There is no need they say
but the needles still move
their rhythms in the working of your hands
as if your hands
were once again those sure and skilful hands
of the fisher-girl.
You are old now
and your grasp of things is not so good
but master of your moments then
deft and swift
you slit the still-ticking quick silver fish.
Hard work it was too
But now they say there is no need
as the needles move
in the working of your hands
once the hands of the bride
with the hand-span waist
once the hands of the miner’s wife
who scrubbed his back
in a tin bath by the coal fire
once the hands of the mother
of six who made do and mended
scraped and slaved
But now they say there is no need
the kids they say grandma
have too much already
more than they can wear
too many scarves and cardigans –
gran you do too much
there’s no necessity…
At your window you wave
them goodbye Sunday.
With your painful hands
big on shrunken wrists.
Swollen-jointed. Red. Arthritic. Old.
But the needles still move
their rhythm in the working of your hands
as if your hands remembered
of their own accord the patter
as if your hands had forgotten.
Liz Lochhead (1947-)
Lochhead is a Scottish poet – in fact she is currently the National Poet of Scotland – playwright and dramatist.
Unfortunately for us, there isn’t a huge amount of information out there that will allow us to explore any personal connection or autobiographical elements in this poem, but I’m not sure it is particularly difficult to imagine her inspiration.
If you do want to read a bit about her, the best biographical information I read can be found here.
As with the entirety of this collection, we definitely have an exploration of a certain type of love; this time it is familial love and based on respect and admiration.
Lochhead’s respect is based almost on imagination or assumed memory about how her grandmother has worked to bring up and develop their family unit and thus we could look at a broad theme of the importance of family.
The whole poem takes place while a grandchild sits and contemplates her grandmother knitting.
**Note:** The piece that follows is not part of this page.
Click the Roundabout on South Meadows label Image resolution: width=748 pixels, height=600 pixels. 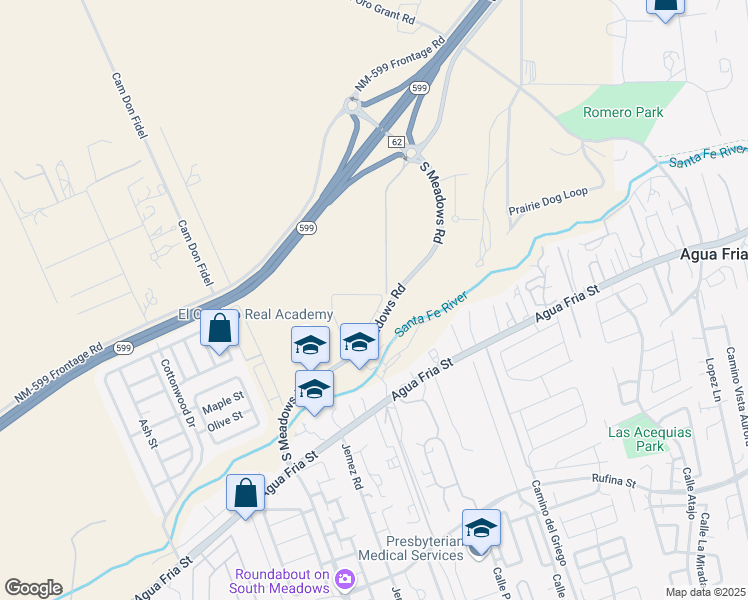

It is important to remember this is the perspective as it allows us to analyse some of the ideas discussed more accurately.
If Hollywood decided to make a film about one poem, it wouldn’t be this one. All that happens is an old person sits and knits while a grandchild has a bit of a ponder about what her life must’ve been like.
In the opening stanza we have the reported voice of some family members who tell the grandmother she really doesn’t need to knit anything for them anymore. Stubborn as an ox, grandma continues regardless with deft and automatic movements and our poetic voice ponders what those hands were able to do in grandma’s younger days.
We move on to a fairly dismissive reflection on her state of mind at the beginning of the second. This is instantly current image is immediately replaced with an idea of how hard and skillfully she worked in her younger days.
The third echoes the first, with more calls for her to put the needles down, but is rapidly overshadows with a myriad of images of how those hands have worked and slaved to looked after and brought up a large family.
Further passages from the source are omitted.